No todos los organismos fotosintetizadores poseen clorofilas. La formación de clorofila implica la esterificación del grupo ácido carboxílico del clorofílido a con el alcohol diterpénico fitol. En las plantas angiospermas, los pasos finales de la biosíntesis dependen de la luz, y en su ausencia, las plantas crecen pálidas (etioladas).

La clorofila está unida a proteínas. La protoclorofilida, un intermediario biosintético, puede actuar como fotosensibilizador en presencia de luz, generando radicales libres tóxicos. Las plantas regulan la cantidad de este precursor, y en las angiospermas, esta regulación ocurre en la etapa del ácido aminolevulínico (ALA).

Medición de la Clorofila

El valor máximo de absorción de la clorofila a se sitúa entre los 465 nm y 665 nm. La clorofila a fluoresce a 673 nm y 726 nm. El coeficiente de fluorescencia puede utilizarse para medir el contenido de clorofila, ya que al ser excitada, fluoresce a una longitud de onda menor. La relación de emisión de fluorescencia a 705 ± 10 nm y 735 ± 10 nm proporciona una correlación lineal del contenido de clorofila comparable con pruebas químicas.

Se han desarrollado fórmulas para la lectura directa del contenido de clorofila en mg m⁻². La clorofila es fácilmente detectable por su comportamiento frente a la luz y es medida por sistemas de teledetección para informar sobre la producción primaria y sus fluctuaciones estacionales e interanuales.

Naranja y Amarillo: El Poder del Betacaroteno y las Flavanonas

Aunque el pigmento betacaroteno se encuentra en alimentos verdes (a veces oculto por la clorofila), es en los alimentos de color naranja donde se concentra en mayor medida. El betacaroteno es un precursor de la vitamina A, que el organismo transforma según sea necesario, especialmente en las mucosas, ayudando a combatir enfermedades infecciosas. También previene enfermedades cardiovasculares y degenerativas (como la aterosclerosis) y favorece una buena visión, siendo su déficit la causa de la ceguera nocturna.

Los alimentos cítricos, como naranjas, mandarinas y limones, son ricos en flavanonas, un tipo de flavonoides con una potente acción antioxidante.

Imagen de frutas y verduras de color naranja y amarillo, como zanahorias, naranjas y mangos.

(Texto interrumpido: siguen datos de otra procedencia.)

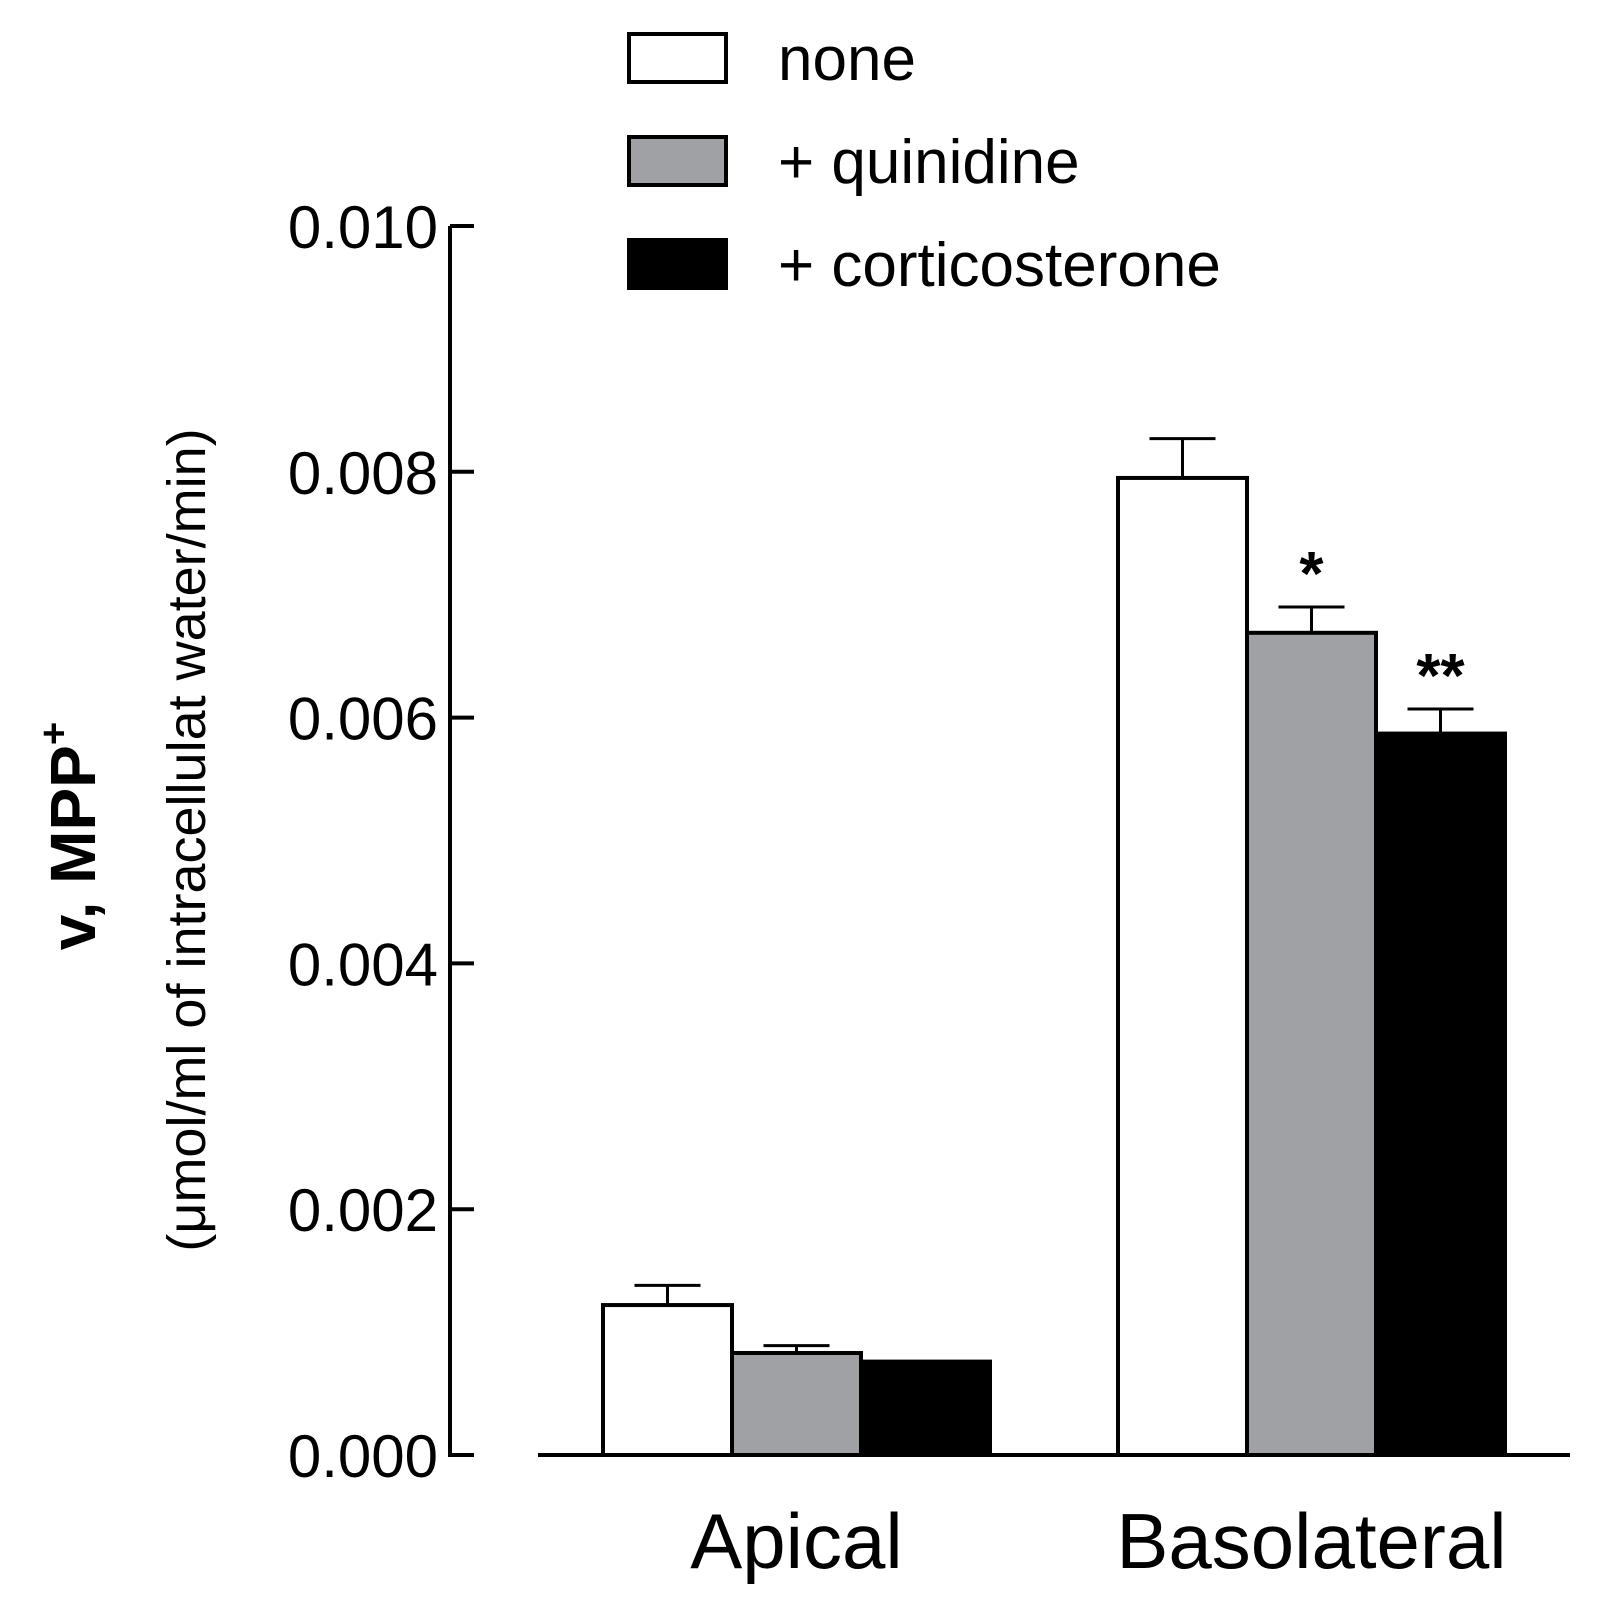  Describe the element at coordinates (1311, 1541) in the screenshot. I see `category-label: Basolateral` at that location.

Morado: Antocianinas y Vitamina K para la Circulación y Protección

El color morado se asocia a menudo con la vitamina K, importante para la coagulación, y con alimentos muy antioxidantes. Al igual que las frutas rojas, muchas frutas moradas son ricas en antocianinas, pigmentos antioxidantes que les confieren su color azulado o morado. También son fuente de fenoles y vitamina C.

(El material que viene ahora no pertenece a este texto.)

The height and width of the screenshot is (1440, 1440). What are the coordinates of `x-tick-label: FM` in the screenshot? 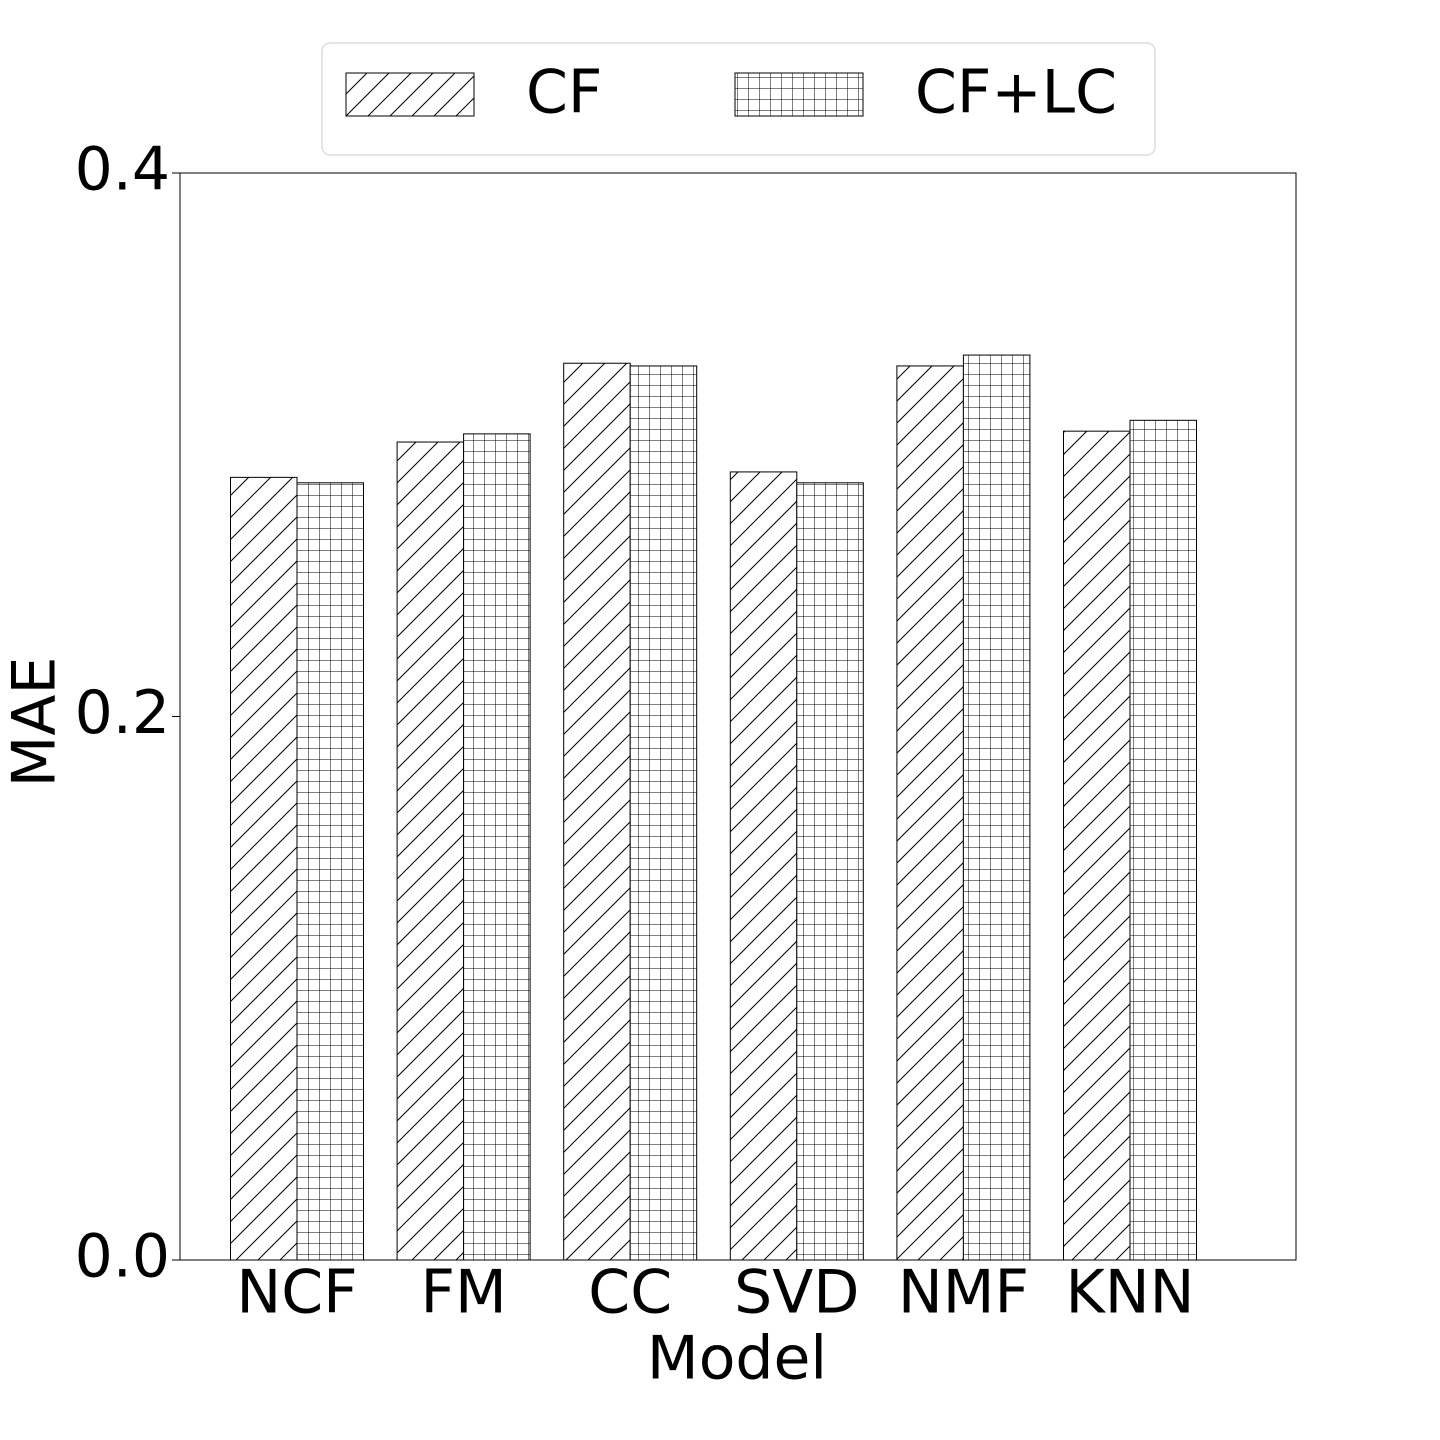 It's located at (463, 1293).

Las frutas moradas o púrpuras contribuyen a la prevención del cáncer de colon, e incluso, una vez presente el cáncer colorrectal, su consumo parece ralentizar su desarrollo. Ayudan a prevenir y retrasar el crecimiento de células enfermas y mejoran la circulación sanguínea general, especialmente la cerebral.

Entre las frutas moradas se incluyen los arándanos, higos morados, moras, maracuyá y la uva morada, esta última rica en resveratrol, otro potente antioxidante. En verduras, la lombarda y la berenjena son buenos ejemplos.

Composición de frutas moradas y púrpuras, como arándanos, uvas moradas y berenjena.

Blanco: Polifenoles y Alicina para la Salud Cardiovascular

El color blanco en frutas y verduras se debe a los polifenoles, como las antoxantinas, que poseen propiedades antioxidantes y pueden reducir el riesgo de padecer enfermedades del corazón y cáncer. Alimentos como el ajo contienen alicina, que puede ayudar a reducir el riesgo de hipertensión, colesterol alto, cáncer, enfermedades cardíacas y accidentes cardiovasculares.

Ilustración de alimentos de color blanco como ajo, coliflor y cebolla.